Retrospective analysis included technical success, histological confirmation of margin-free resection, assessment of adverse events and follow up with histological assessment. All patients underwent follow-up endoscopy at least 6 and 12 months post-resection.
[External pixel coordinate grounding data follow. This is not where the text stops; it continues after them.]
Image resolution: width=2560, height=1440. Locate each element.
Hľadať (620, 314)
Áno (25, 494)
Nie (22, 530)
Fourteen patients underwent hybrid EFTR procedures (11 EMR+EFTR and 3 ESD+EFTR). Technical success was achieved in all cases where the full-thickness resection device (FTRD) was advanced to the site of the resection (100%). In 2 cases, the FTRD system could not be passed through the sigmoid colon because of severe chronic diverticulitis, subsequent fibrosis and stiffness. The mean lesion size in the EMR+EFTR group (41.7 mm; range 20-50 mm) was larger than the ESD+EFTR group (31.7 mm; range 30-35 mm). Six patients (42.9%) were histologically diagnosed with T1 carcinoma. The mean duration of hospitalization was 1.4 days. Follow-up endoscopy was available in all patients and no recurrence was observed with histological confirmation during a mean follow-up period of 15.4 months.
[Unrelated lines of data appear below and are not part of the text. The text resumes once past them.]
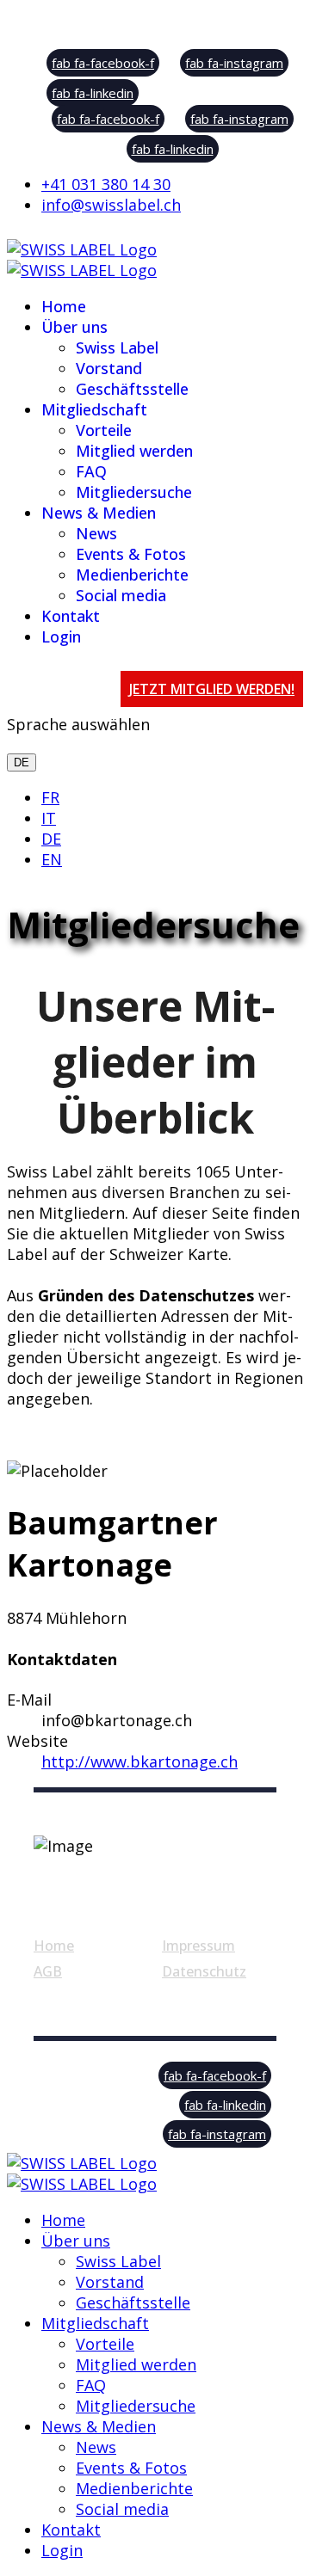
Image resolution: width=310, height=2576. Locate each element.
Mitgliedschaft (94, 409)
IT (48, 818)
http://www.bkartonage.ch (139, 1761)
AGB (48, 1971)
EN (51, 859)
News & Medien (98, 512)
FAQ (91, 471)
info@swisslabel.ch (111, 204)
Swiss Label (117, 347)
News (96, 533)
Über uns (74, 327)
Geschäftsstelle (132, 388)
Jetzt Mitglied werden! (211, 688)
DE (21, 762)
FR (50, 797)
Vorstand (109, 368)
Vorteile (104, 430)
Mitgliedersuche (134, 492)
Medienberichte (132, 574)
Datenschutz (204, 1971)
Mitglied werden (134, 450)
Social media (121, 595)
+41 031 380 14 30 (105, 184)
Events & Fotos (131, 554)
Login (61, 636)
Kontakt (70, 616)
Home (63, 306)
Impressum (198, 1945)
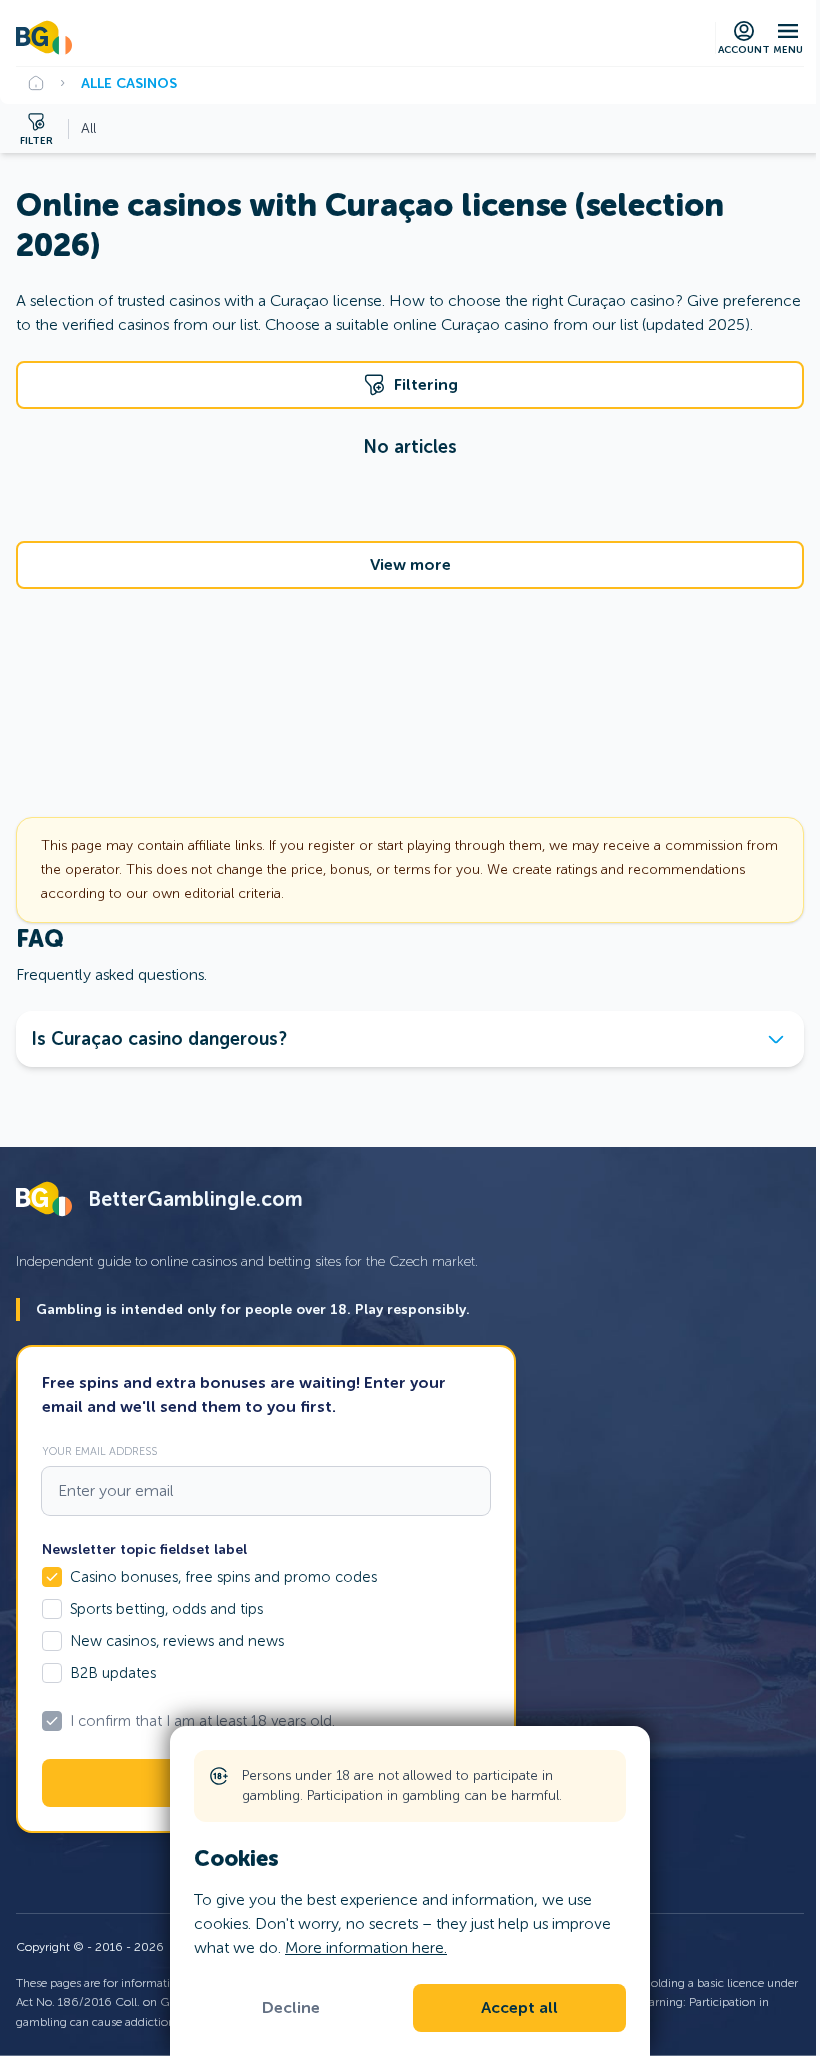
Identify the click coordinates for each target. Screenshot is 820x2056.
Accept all (519, 2008)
Hybrid procedures appear to be safe and effective treatments for complex colorectal lesions not amenable to EMR, ESD or EFTR alone, because of the lesion size, positive non-lifting sign, and difficult positions.
将内镜全层切除术(EFTR)与传统技术(内镜黏膜切除术[EMR]、内镜黏膜下剥离术[ESD])相结合的混合方法,已能够切除表现出“非抬举”征象的难切除纤维化结直肠腺瘤以及位于困难位置的息肉。我们介绍了我们采用EMR+EFTR或ESD+EFTR作为挽救性混合内镜方法治疗不适合传统技术的复杂结直肠息肉的队列研究。
回顾性分析包括技术成功率、切缘无癌组织切除的组织学确认、不良事件评估以及组织学评估随访。所有患者在切除术后至少6个月和12个月接受随访内镜检查。
14例患者接受了混合EFTR手术(11例EMR+EFTR和3例ESD+EFTR)。在所有将全层切除装置(FTRD)推进到切除部位的病例中均实现了技术成功(100%)。2例患者因严重慢性憩室炎、随后的纤维化和僵硬,FTRD系统无法通过乙状结肠。EMR+EFTR组的平均病变大小(41.7 mm;范围20 - 50 mm)大于ESD+EFTR组(31.7 mm;范围30 - 35 mm)。6例患者(42.9%)经组织学诊断为T1期癌。平均住院时间为1.4天。所有患者均进行了随访内镜检查,在平均15.4个月的随访期内,经组织学确认未观察到复发。
由于病变大小、阳性非抬举征象和位置困难,混合手术似乎是治疗不适合单独进行EMR、ESD或EFTR的复杂结直肠病变的安全有效方法。